= EXTRAIT CITÉ =
________
Là où Titane, après nous avoir intrigués, finit par nous convaincre, c’est dans sa manière d’aborder justement la construction des liens entre ces deux êtres éclopés de la vie. Les circonstances de la rencontre sont improbables et peu crédibles (ce que remarquent d’ailleurs les personnages entourant Vincent) pourtant, de ce parti pris de soap opera (Alexia se fait passer pour le fils disparu de Vincent en se bandant ventre et poitrine alors qu’elle est recherchée dans tout le pays), une émotion réelle jaillit et ces deux corps qui luttent, qui s’entrechoquent, finissent par en raconter bien plus que de longs discours dans un film où la protagoniste principale doit sans doute prononcer moins de 10 phrases (courtes).

La dimension corporelle du film va bien plus loin que la seule transformation du corps d’Alexia dû à sa grossesse cachée : Julia Ducournau saisit ses personnages à bras le corps avec sa caméra et en dit beaucoup sur eux, leur identité et leurs relations entre eux, d’une manière que les seuls dialogues n’auraient jamais pu atteindre.
________
= ENTRÉES DE DONNÉES =
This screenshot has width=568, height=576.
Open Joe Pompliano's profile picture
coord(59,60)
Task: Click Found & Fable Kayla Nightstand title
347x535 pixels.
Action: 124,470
________
= CONSIGNE =
Recopiez mot pour mot le passage de l'extrait sur Titane compris entre « Là où Titane, après » et « 10 phrases (courtes). », ces deux bornes incluses.

= RÉSULTAT ATTENDU =
Là où Titane, après nous avoir intrigués, finit par nous convaincre, c’est dans sa manière d’aborder justement la construction des liens entre ces deux êtres éclopés de la vie. Les circonstances de la rencontre sont improbables et peu crédibles (ce que remarquent d’ailleurs les personnages entourant Vincent) pourtant, de ce parti pris de soap opera (Alexia se fait passer pour le fils disparu de Vincent en se bandant ventre et poitrine alors qu’elle est recherchée dans tout le pays), une émotion réelle jaillit et ces deux corps qui luttent, qui s’entrechoquent, finissent par en raconter bien plus que de longs discours dans un film où la protagoniste principale doit sans doute prononcer moins de 10 phrases (courtes).